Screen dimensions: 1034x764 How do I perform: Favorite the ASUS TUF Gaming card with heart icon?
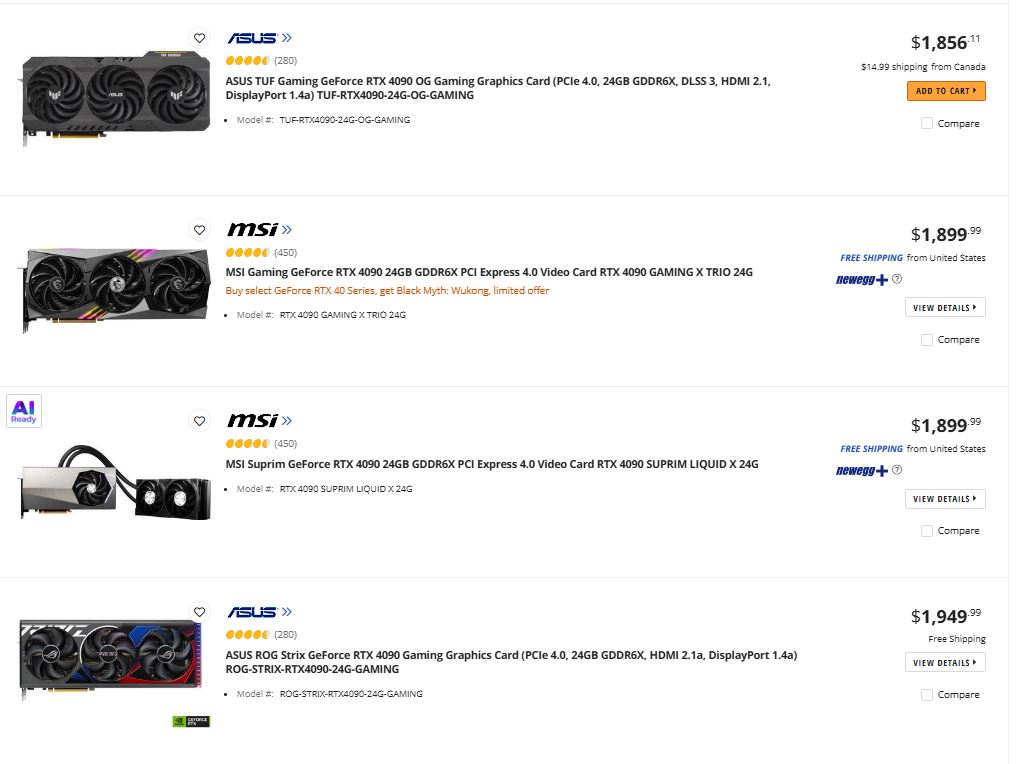click(199, 38)
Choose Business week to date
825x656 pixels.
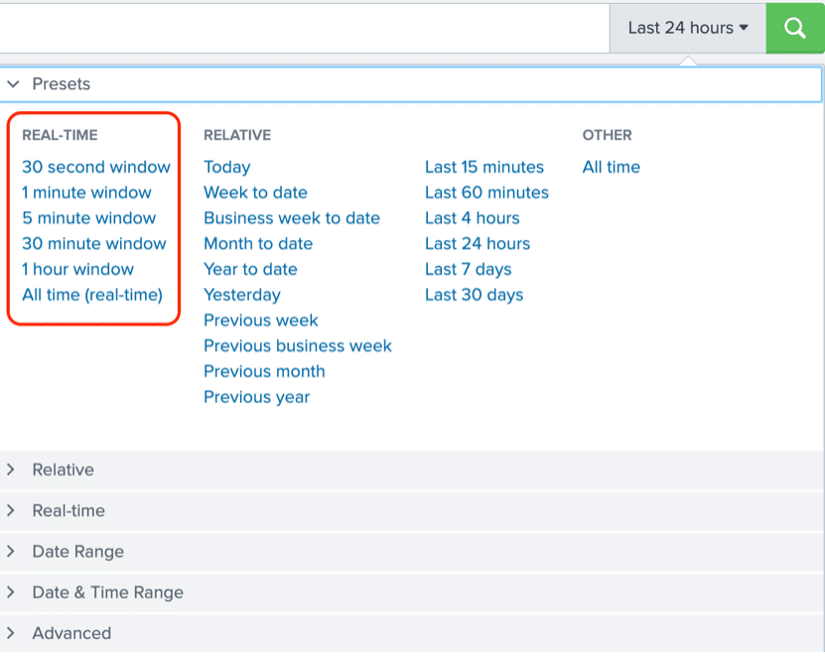[x=291, y=218]
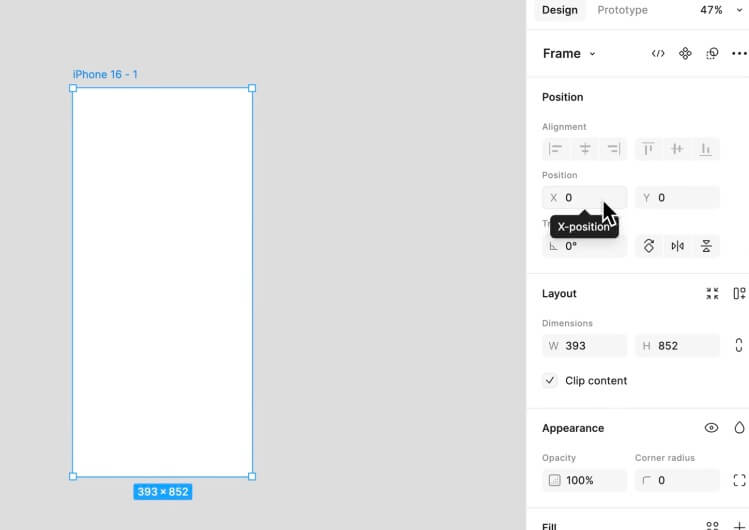Align selection to horizontal centers
This screenshot has width=749, height=530.
(585, 149)
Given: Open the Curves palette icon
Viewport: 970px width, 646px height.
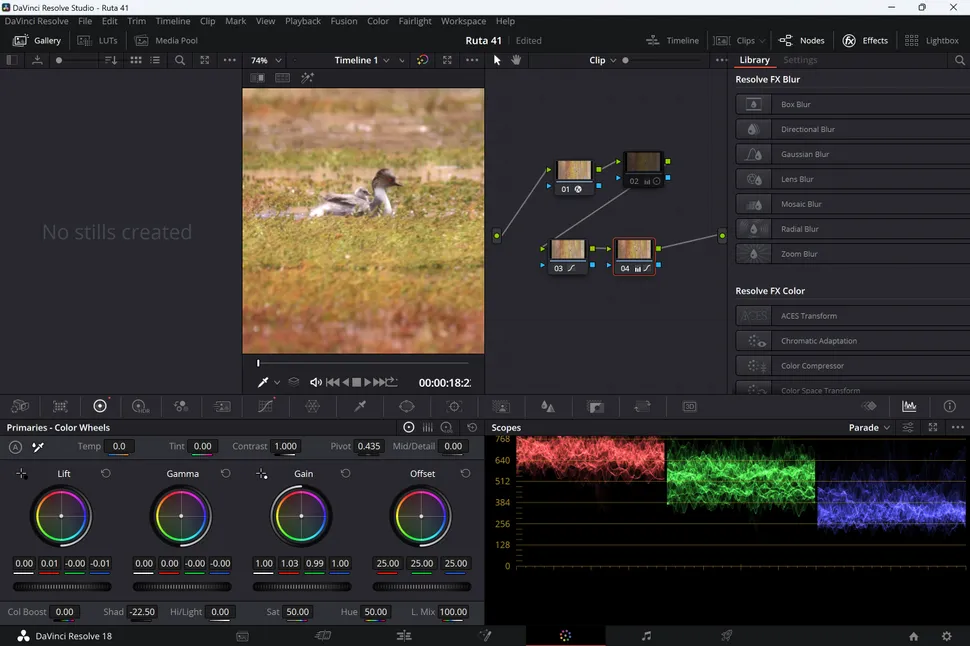Looking at the screenshot, I should [x=265, y=406].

• _YOUR TASK_
Copy out the text of every entry above word for word, leaving out the pictures.

• _THE ANSWER_
Screen dimensions: 1034x764 How do I perform: Favorite the ASUS TUF Gaming card with heart icon?
click(199, 38)
Choose Business week to date
825x656 pixels.
[x=291, y=218]
Align selection to horizontal centers
This screenshot has width=749, height=530.
(585, 149)
Given: Open the Curves palette icon
Viewport: 970px width, 646px height.
Looking at the screenshot, I should [x=265, y=406].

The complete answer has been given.